Pharma Funding Controversy Hones In on Psychiatry
Vermont AG Calls Heavy Weight of Drug Money Towards Psychiatrists “Troubling”
The psychiatric watchdog, Citizens Commission on Human Rights (founded by the Church of Scientology in 1969), says the July 2008 Vermont Attorney General report revealing psychiatrists again top the list of doctors receiving Pharma payments, coupled with recent investigations into Pharma funds influencing psychiatric drug studies, prescribing patterns and the creation of new mental "disorders," merits a federal investigation for conflicts of interest that is long overdue. The organization created a new website containing recent reports, disclosures, documents and videos exposing the major conflicts of interest between psychiatry and the Pharmaceutical industry called PsychConflicts.org, The Unholy Alliance.

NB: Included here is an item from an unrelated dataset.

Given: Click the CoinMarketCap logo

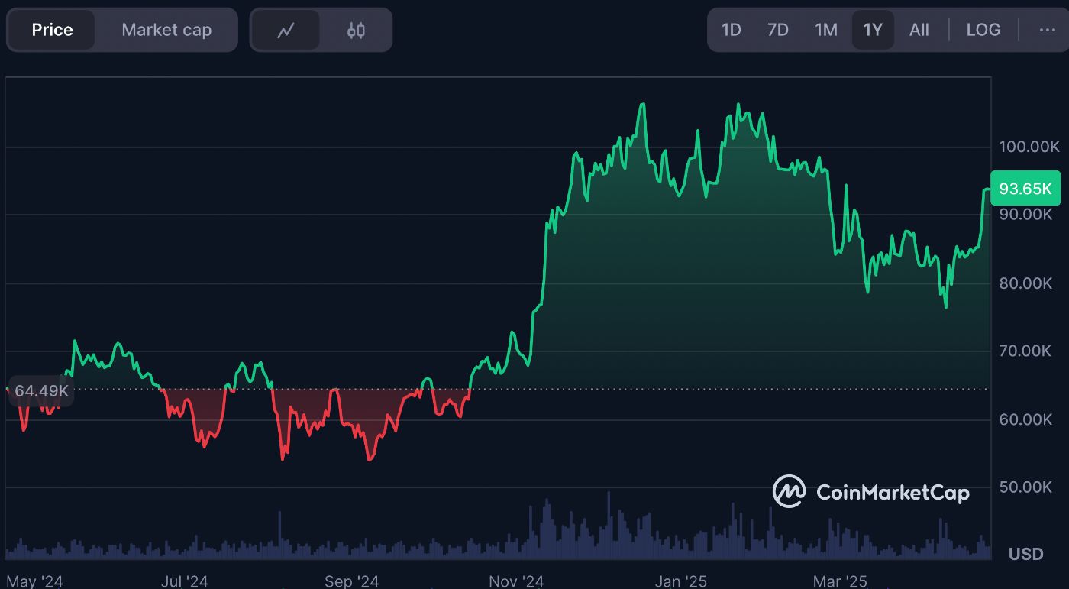Looking at the screenshot, I should tap(870, 493).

On Wednesday the Vermont Attorney General report on Pharmaceutical marketing disclosures revealed that $3 million was spent on drug promotions in Vermont in 2007, with 11 psychiatrists receiving 20% of the total amount, $630,000, a 25% increase from what psychiatrists were paid in 2006. The report also reveals that 7 of the top 10 drugs that companies paid prescribing fees for were psychiatric drugs. An article in the Vermont Rutland Herald, quoted Vermont Attorney General Bill Sorrell, "It is particularly troubling that the industry is paying large sums of money to influence prescribing practices involving psychiatric drugs." This is the second consecutive year in which Vermont psychiatrists have topped the list. The only other state that requires Pharmaceutical companies to disclose payments to doctors, Minnesota, had identical results; psychiatrists received the most Pharma funding over all other doctors.
On the federal level, Senate investigators uncovered three industry-shaping psychiatrists who failed to report a combined total of about $7.9 million, two of which were psychiatrists attributed with fuelling widespread child psychiatric drugging. First was Maria DelBello, a child psychiatrist at the Cincinnati Children's hospital, who failed to report being paid $180,000 from AstraZeneca, manufacturer of the antipsychotic drug Seroquel. According to the New York Times, "Dr. DelBello's studies of Seroquel in children have helped to fuel the widespread pediatric use of antipsychotic medicines. Those studies were inconclusive, but she has described them as demonstrating that Seroquel is effective in some children." Second is Dr. Joseph Biederman, a child psychiatrist who also fuelled an explosion in the use of powerful antipsychotic drugs in children, who failed to report $1.6 million in consulting fees he earned from drug makers between 2000 and 2007. The third is Alan Schatzberg, who failed to report over $6 million in Pharmaceutical stocks and income. Schatzberg is not only chairman of the psychiatry department at Stanford University, but President Elect of the APA, which publishes the Diagnostic and Statistical Manual of Mental Disorders (DSM), also known as the "billing bible" of mental disorders for which the drugs are being prescribed.
Unlike medical diseases, which are discovered through verifiable physical conditions or abnormalities, DSM disorders are invented by codifying key behaviors and repackaging them as diseases, literally voting them into existence by a show of hands from DSM task members. The influence of Pharmaceutical funding over these task members in "creating" the disorders was exposed in a 2006 study — 56% of those participating in revising the 1994 DSM had undisclosed financial ties to drug companies. Researchers also found that 100% of the psychiatrists on panels overseeing so-called "mood disorders" (which includes the lucrative "bipolar disorder") were financially involved with drug companies that manufacture the drugs prescribed for these conditions, the sales of which are around $40 billion a year worldwide. About 30% of the APA income comes from Pharmaceutical industry advertising, which has earned over $10 million a year from conflicts within the APA and the Pharmaceutical industry. The Washington Post reported that "Last year's meeting of the American Psychiatric Association…reflects the extent of corporate sponsorships…. Some instructors were sponsored by at least a dozen companies."
With Pharmaceutical conflicts of interest garnering increasing scrutiny, both in the press and in federal investigations, the DSM is increasingly coming under fire. A New York Times article, "Psychiatry Handbook Linked to Drug Industry" reported in March this year that "More than half of the task force members who will oversee the next edition of the American Psychiatric Association's most important diagnostic handbook have ties to the drug industry." These ties have created a skyrocketing prescribing rate for psychiatric diagnoses, including a sevenfold increase in "bipolar" diagnoses in the past 13 years, according to a 2007 study.
With federal investigations currently focused on Pharmaceutical funds influencing drug approval, drug safety and prescribing habits, CCHR says that psychiatrists creating mental disorders or approving them into psychiatry's billing bible, the DSM, must be fully investigated for being funded by the drug companies that rely on new mental "disorders" to sell more drugs.